• [WHAT TO DO]
**A)** Please extract the passage of the validation methodology text below, starting with "Dataset A —" and going on through "numerator and denominator.", copied word for word.
**B)** Translate this sentence from the validation methodology text into Spanish: "We don't trust one dataset to validate the other — each has structural biases we'd otherwise read as signal."

• [TEXT SECTION]
━━━━━━━━━━━━━━━━━━━━━━━━━━━━━━
Validation methodology
How we measure that RugGuard's risk scores actually correlate with rug outcomes. Live numbers at /v1/metrics.
Two complementary datasets
We don't trust one dataset to validate the other — each has structural biases we'd otherwise read as signal.
Dataset A — rug_census (auto-detected confirmed rugs)
What it is. Every Aerodrome v2 token paired against WETH or USDC whose quote balance is below 0.01 WETH (or 100 USDC) and whose pool is at least 7 days old, scanned through the heuristic engine and persisted with source='rug_census', status='rugged'.
Pipeline. A weekly systemd timer runs the bulk discovery and rug-check; the detection logic checks pool drainage from on-chain RPC reads.
What it measures. Per-heuristic recall — for every flag, the fraction of known rugs on which it FAILed (decided rug-positive) versus PASSed. SKIPped results are excluded from both numerator and denominator.
━━━━━━━━━━━━━━━━━━━━━━━━━━━━━━
• [Stored entries]
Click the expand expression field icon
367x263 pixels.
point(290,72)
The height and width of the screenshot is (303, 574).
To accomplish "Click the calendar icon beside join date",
━━━━━━━━━━━━━━━━━━━━━━━━━━━━━━
• [ANSWERS BELOW]
**A)**
Dataset A — rug_census (auto-detected confirmed rugs)
What it is. Every Aerodrome v2 token paired against WETH or USDC whose quote balance is below 0.01 WETH (or 100 USDC) and whose pool is at least 7 days old, scanned through the heuristic engine and persisted with source='rug_census', status='rugged'.
Pipeline. A weekly systemd timer runs the bulk discovery and rug-check; the detection logic checks pool drainage from on-chain RPC reads.
What it measures. Per-heuristic recall — for every flag, the fraction of known rugs on which it FAILed (decided rug-positive) versus PASSed. SKIPped results are excluded from both numerator and denominator.

**B)** No confiamos en que un conjunto de datos valide el otro: cada uno tiene sesgos estructurales que, de otro modo, interpretaríamos como señal.